Examples of what scientists believe to be JumBOs in the Orion Nebula.

The discovery of JuMBOs seems to conflict with leading theories of star and planetary formation, which suggest it is not possible to form Jupiter-sized objects through the same process of star formation inside clouds of dust and gas in a nebula. Stars form when dust and gas clouds cool, progressively fragment, and collapse under their own gravity. The smallest observed stars have a mass roughly 80x that of Jupiter. Below this threshold, the core is not dense enough to fuse hydrogen. Smaller objects, known as brown dwarfs (sometimes referred to as failed stars), can coalesce through the same process. But theoretical predictions suggest the lower boundary of an object forming through a star-like gravitational collapse is between three to seven Jupiter masses.

Smaller free-ranging objects have been observed. However, it is unclear whether they formed in situ or were ejected from a planetary disc around another star. The latest observations of dozens of binary objects challenge the idea that they were ejected out of a star's orbit Forty-two pairs have been observed by the Webb telescope in the Orion Nebula. Current scientific models cannot explain how single small objects are formed directly from clouds of dust and gas, let alone pairs. If they were ejected planets, kicked from young star systems in a chaotic interaction, it is unclear how there would be so many binary objects.

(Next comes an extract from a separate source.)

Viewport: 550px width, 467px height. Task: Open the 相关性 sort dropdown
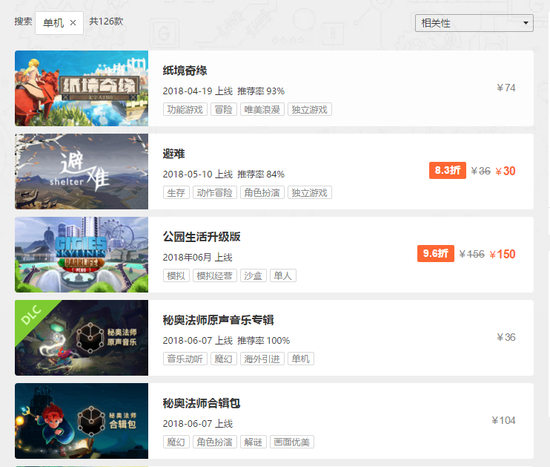click(x=474, y=23)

Messier 42 or the Orion Nebula is 1,344 lightyears away, located in the belt of the northern hemisphere constellation of Orion. It has long been studied by astronomers as the closest region to Earth with significant star formation to Earth. At the core of the Orion Nebula is the Trapezium Cluster of stars, the largest of which illuminate the surrounding gas and dust with their intense ultraviolet radiation fields. The nebula contains a rich diversity of phenomena and objects, including:

• Outflows and planet-forming disks around young stars
• Embedded protostars; brown dwarfs
• Free-floating planetary mass objects
• Photodissociation regions

The discovery of JuMBOs comes from new imaging of the Orion Nebular using JWST's near-infrared camera, NIRCam. Prof Mark McCaughrean stated the observations were inspired after data from ground-based telescopes hinted at the existence of the mysterious class of object. Dr Pearson stated they hope to use the Webb telescope to observe existing JuMBOs in closer detail (revealing their gaseous atmospheres and better understanding how they were formed) as well as look for new JuMBOs in other star-forming regions.